● What you should do:
Rewrite the lines that open with the line containing "Toggle the hamburger" and close with the line containing "pyautogui.click(x=640, y=77)", changing "Continue" to "Next" and leaving everything else as it is.

● Data rows:
═══

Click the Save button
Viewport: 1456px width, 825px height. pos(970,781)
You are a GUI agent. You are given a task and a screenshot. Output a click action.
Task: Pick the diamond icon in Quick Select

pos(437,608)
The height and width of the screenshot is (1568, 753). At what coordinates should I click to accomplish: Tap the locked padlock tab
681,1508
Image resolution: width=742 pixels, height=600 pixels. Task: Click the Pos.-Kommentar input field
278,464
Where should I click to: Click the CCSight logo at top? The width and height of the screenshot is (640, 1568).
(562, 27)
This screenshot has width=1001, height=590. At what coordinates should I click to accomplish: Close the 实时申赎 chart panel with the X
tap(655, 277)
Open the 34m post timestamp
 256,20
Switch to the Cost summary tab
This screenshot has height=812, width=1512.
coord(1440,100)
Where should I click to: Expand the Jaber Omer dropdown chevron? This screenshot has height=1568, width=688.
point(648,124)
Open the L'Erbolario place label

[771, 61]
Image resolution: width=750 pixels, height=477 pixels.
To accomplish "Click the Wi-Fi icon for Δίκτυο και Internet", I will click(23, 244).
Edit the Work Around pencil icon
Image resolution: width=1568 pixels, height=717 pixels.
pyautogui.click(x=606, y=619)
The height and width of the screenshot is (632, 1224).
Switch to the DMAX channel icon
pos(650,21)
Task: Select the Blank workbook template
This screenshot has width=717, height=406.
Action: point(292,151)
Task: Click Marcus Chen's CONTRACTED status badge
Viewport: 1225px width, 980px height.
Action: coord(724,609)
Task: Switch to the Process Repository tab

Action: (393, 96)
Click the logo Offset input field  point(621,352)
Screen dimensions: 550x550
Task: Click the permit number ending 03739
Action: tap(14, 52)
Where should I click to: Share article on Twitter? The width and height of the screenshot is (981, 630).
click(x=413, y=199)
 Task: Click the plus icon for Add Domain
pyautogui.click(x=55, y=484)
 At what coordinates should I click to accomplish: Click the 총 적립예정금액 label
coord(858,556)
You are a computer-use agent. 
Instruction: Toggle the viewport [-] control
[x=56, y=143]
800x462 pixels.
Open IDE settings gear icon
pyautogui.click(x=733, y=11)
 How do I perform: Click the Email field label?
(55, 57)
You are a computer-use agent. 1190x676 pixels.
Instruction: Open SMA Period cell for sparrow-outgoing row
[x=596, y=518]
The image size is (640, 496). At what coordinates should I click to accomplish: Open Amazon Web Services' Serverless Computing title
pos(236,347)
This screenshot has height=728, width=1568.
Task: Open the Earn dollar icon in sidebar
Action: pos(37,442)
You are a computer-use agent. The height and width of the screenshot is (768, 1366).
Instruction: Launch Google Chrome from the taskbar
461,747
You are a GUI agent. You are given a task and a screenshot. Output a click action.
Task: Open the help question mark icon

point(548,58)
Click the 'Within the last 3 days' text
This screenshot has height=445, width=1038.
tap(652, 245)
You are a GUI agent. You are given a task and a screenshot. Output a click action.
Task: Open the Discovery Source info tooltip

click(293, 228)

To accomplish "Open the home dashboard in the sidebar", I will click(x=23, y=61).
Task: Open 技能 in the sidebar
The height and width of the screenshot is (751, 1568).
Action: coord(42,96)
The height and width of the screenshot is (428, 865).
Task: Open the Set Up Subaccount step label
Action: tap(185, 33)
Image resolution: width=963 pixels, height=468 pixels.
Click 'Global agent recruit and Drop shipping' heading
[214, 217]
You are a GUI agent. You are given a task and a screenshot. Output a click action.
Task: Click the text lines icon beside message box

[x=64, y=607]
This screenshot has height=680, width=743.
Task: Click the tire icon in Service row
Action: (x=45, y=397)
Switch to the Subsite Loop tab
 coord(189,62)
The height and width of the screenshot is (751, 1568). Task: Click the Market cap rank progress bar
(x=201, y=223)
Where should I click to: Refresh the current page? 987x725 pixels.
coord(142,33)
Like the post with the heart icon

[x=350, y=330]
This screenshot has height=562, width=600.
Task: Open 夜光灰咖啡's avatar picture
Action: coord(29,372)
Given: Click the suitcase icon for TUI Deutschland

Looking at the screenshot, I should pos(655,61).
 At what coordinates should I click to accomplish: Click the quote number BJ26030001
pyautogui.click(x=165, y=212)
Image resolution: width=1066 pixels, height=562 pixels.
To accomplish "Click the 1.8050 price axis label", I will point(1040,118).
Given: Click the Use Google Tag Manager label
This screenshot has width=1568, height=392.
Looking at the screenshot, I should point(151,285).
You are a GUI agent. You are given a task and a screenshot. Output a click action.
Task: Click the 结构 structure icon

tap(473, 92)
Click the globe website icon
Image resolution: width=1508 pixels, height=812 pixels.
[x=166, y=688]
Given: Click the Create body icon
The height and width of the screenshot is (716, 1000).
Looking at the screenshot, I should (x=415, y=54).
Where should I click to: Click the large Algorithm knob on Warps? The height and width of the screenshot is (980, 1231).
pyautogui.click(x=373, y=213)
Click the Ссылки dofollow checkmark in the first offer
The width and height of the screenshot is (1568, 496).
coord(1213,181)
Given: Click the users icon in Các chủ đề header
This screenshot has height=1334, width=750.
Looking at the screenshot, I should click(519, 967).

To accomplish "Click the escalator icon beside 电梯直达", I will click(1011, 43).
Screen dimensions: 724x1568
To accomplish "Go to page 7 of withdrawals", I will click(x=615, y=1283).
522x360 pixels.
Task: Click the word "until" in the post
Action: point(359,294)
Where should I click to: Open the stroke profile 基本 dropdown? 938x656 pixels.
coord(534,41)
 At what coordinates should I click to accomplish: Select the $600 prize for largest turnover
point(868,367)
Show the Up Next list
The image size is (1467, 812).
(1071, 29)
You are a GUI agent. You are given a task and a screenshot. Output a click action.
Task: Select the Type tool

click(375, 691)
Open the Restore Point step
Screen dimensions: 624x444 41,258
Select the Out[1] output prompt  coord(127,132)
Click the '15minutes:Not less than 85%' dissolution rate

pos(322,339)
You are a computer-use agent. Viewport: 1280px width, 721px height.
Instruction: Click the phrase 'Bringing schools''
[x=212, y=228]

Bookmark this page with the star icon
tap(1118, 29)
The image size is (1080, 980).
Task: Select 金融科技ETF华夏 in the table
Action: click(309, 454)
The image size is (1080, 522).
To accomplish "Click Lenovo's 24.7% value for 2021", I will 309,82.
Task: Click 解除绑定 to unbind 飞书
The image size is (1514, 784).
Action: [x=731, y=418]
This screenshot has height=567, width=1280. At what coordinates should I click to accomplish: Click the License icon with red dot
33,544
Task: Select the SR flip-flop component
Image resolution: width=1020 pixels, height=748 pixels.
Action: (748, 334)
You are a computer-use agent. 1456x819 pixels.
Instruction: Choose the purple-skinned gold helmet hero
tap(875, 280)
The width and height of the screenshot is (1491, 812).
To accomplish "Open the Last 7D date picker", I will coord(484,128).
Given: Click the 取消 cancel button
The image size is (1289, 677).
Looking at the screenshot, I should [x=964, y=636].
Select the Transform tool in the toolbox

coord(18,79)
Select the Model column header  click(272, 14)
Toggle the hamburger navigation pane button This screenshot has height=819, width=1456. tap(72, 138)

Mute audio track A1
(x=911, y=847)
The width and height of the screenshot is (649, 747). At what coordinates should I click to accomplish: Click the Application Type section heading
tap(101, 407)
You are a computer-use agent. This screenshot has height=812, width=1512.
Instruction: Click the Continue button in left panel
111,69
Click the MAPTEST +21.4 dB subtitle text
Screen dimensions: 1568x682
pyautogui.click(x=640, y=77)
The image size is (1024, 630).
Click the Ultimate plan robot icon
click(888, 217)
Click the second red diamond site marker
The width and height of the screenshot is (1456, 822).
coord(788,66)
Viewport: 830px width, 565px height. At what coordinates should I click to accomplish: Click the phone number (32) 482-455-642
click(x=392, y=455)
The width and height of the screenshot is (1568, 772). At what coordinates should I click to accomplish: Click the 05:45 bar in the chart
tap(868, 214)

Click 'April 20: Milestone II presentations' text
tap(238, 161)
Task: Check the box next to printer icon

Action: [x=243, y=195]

═══

● Exercise response:
Toggle the hamburger navigation pane button This screenshot has height=819, width=1456. tap(72, 138)

Mute audio track A1
(x=911, y=847)
The width and height of the screenshot is (649, 747). At what coordinates should I click to accomplish: Click the Application Type section heading
tap(101, 407)
You are a computer-use agent. This screenshot has height=812, width=1512.
Instruction: Click the Next button in left panel
111,69
Click the MAPTEST +21.4 dB subtitle text
Screen dimensions: 1568x682
pyautogui.click(x=640, y=77)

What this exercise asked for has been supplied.